This chart shows the sites along the genome (listed at the left) at which natural selection has occurred in the genome of eight regional groups (shown at top). These are 1) Biaka pygmies, 2) Bantu-speaking Africans, 3) Western Europeans, 4) Middle Easterners, 5) South Asians (people of Pakistan and India), 6) East Asians, 7) Oceanians and 8) Native Americans. The colored bars show the degree of selection at each site, with yellow denoting a signal of clear but moderate statistical significance and red denoting high statistical significance.
The three West Eurasian groups show very similar patterns of selection, which probably occurred before they separated into three geographically distinct populations but after their ancestors split from those of East Asians.
Because the human genome is still so little understood, in most cases the genes at the sites of selection (shown along the right) are of unknown function. One exception is that of genes affecting skin color that have been under strong selective pressure in non-African populations. These include the gene SLC24A5 (shown in red, at center of chart), one version of which has been favored in European, Middle Eastern and South Asian populations.
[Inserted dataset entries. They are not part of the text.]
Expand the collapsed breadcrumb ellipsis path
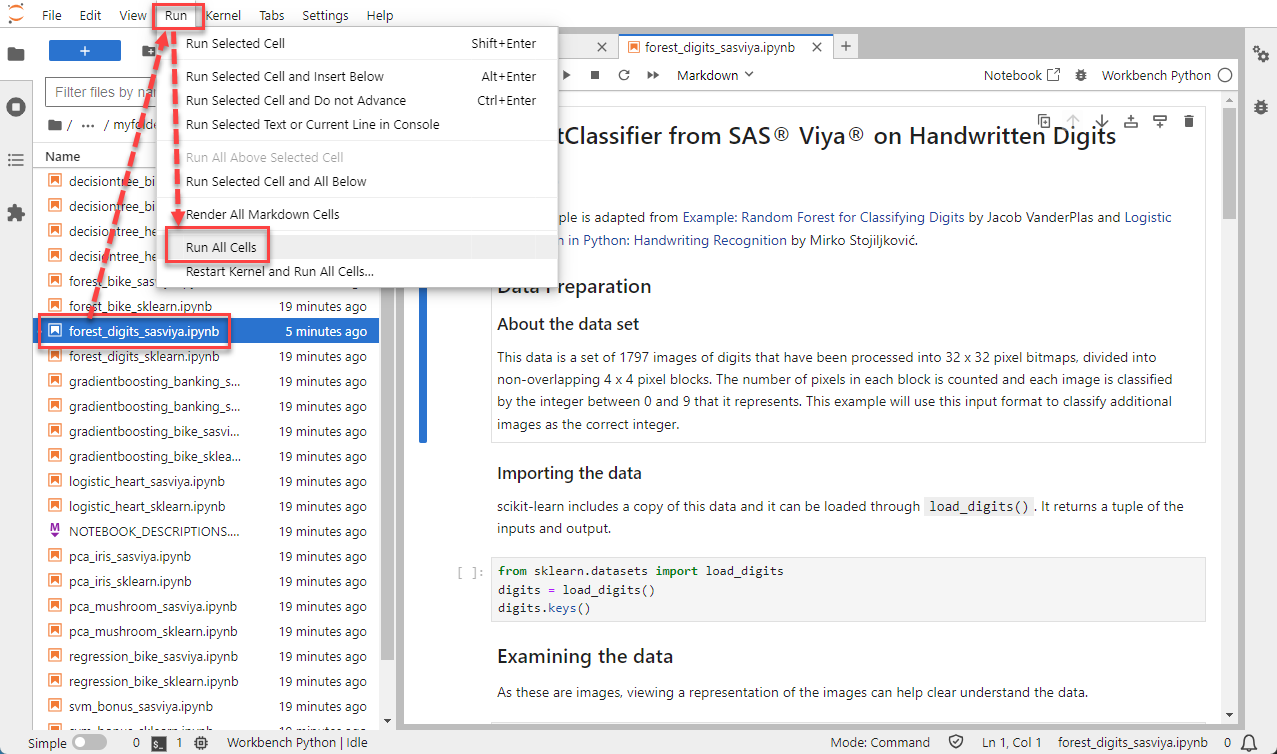This screenshot has width=1277, height=754. coord(88,125)
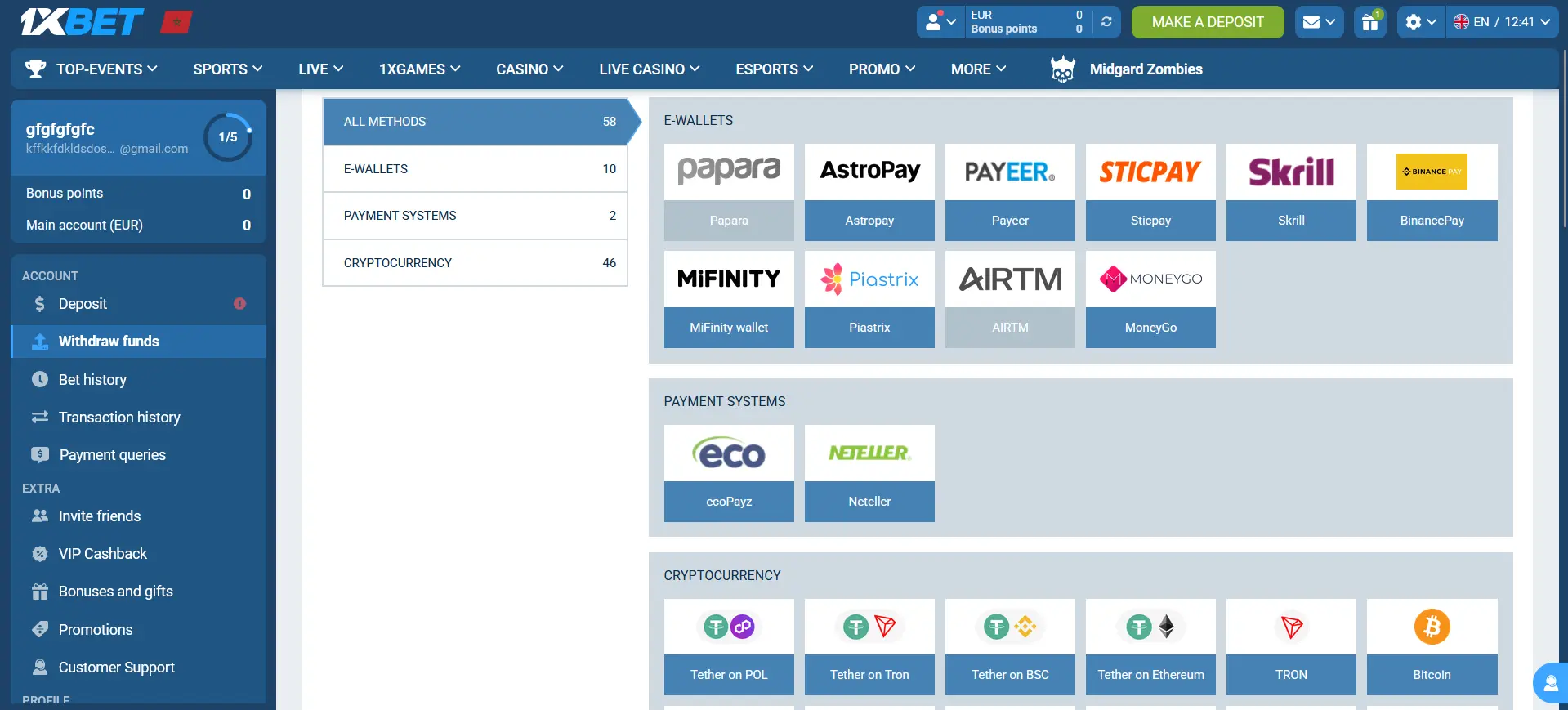Screen dimensions: 1568x710
Task: Select the E-WALLETS category tab
Action: click(475, 169)
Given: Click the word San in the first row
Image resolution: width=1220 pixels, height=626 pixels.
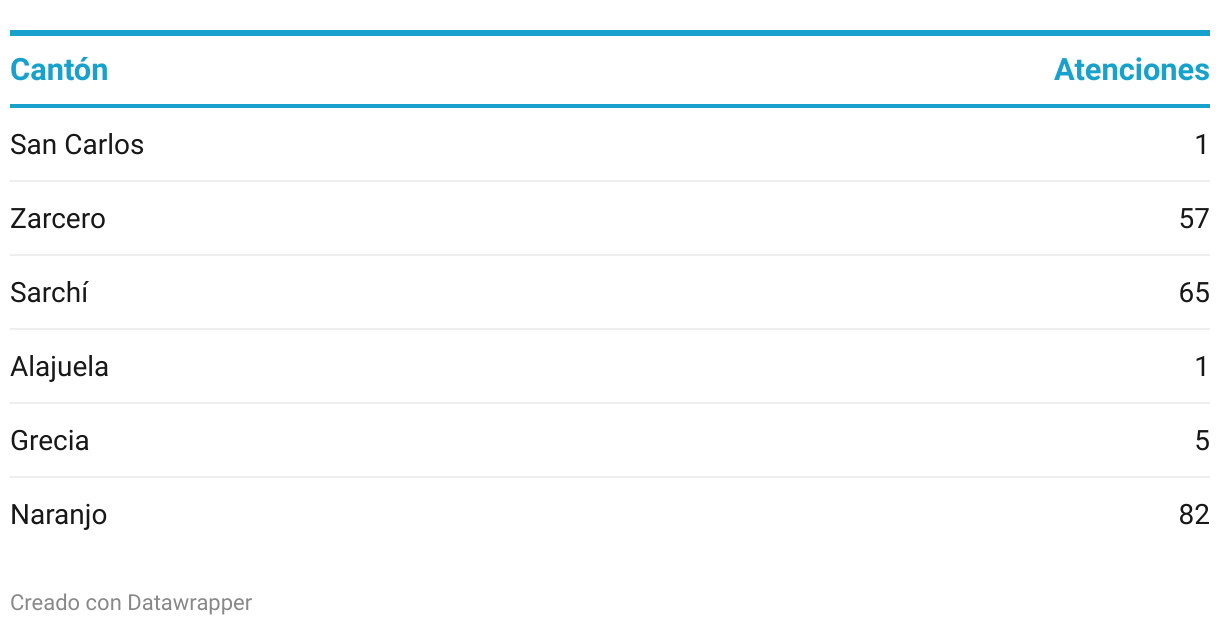Looking at the screenshot, I should coord(33,145).
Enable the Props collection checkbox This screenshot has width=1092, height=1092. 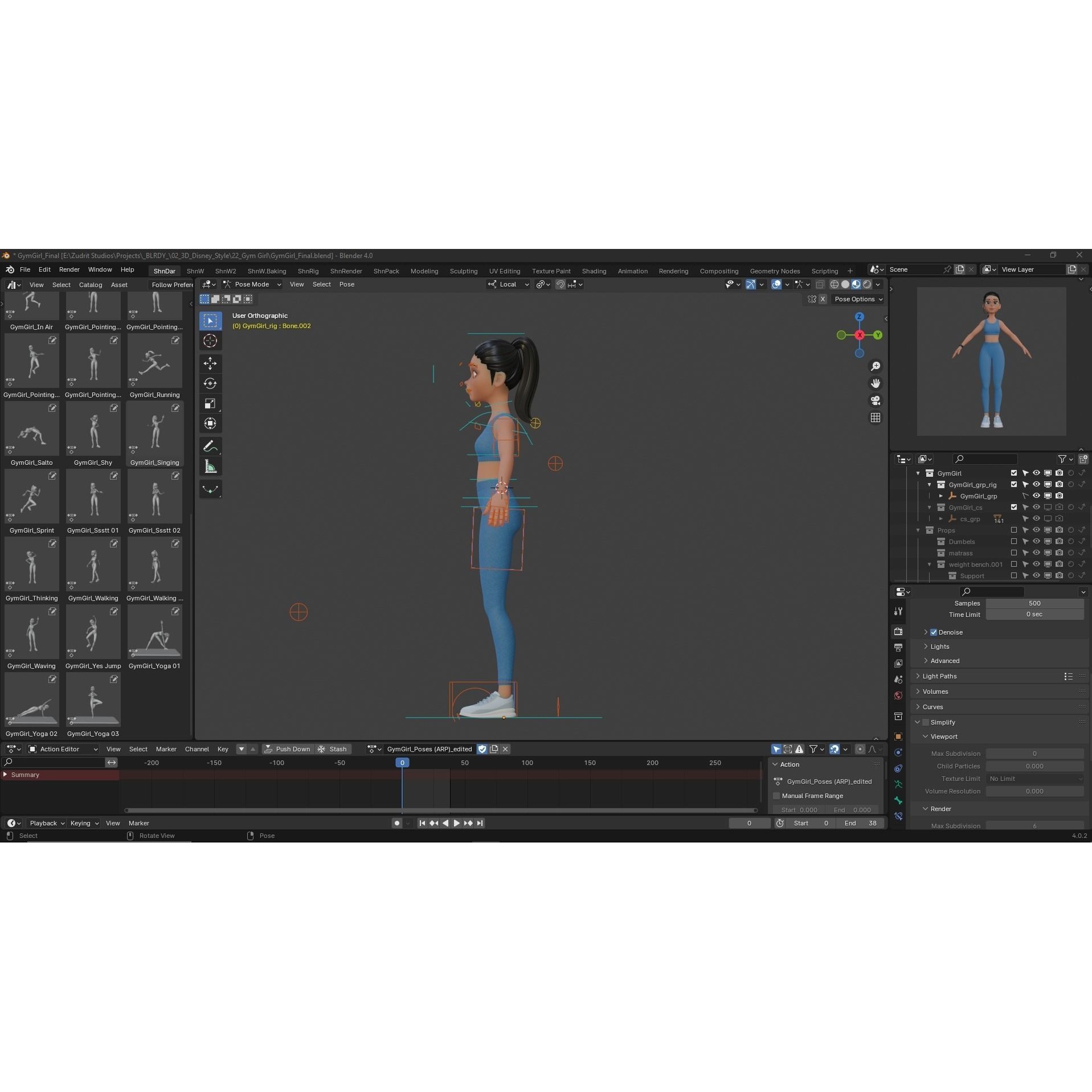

SLC24A5 is not under selection in East Asians, who presumably acquired their pale skin through a different set of genes, an example of what is known as convergent evolution.
Another set of genes found to be under selection in non-African populations are three NRG or neuregulin genes (the third, NRG3, is shown in red) and a receptor gene they all interact with (ERBB4, also in red). The NRG genes make signaling proteins that are active in the developing embryo in shaping tissues like the brain, heart and breast. A variant of NRG1 has been implicated in schizophrenia. The researchers do not know which of the several roles of the neuregulin genes has caused it to come under selection.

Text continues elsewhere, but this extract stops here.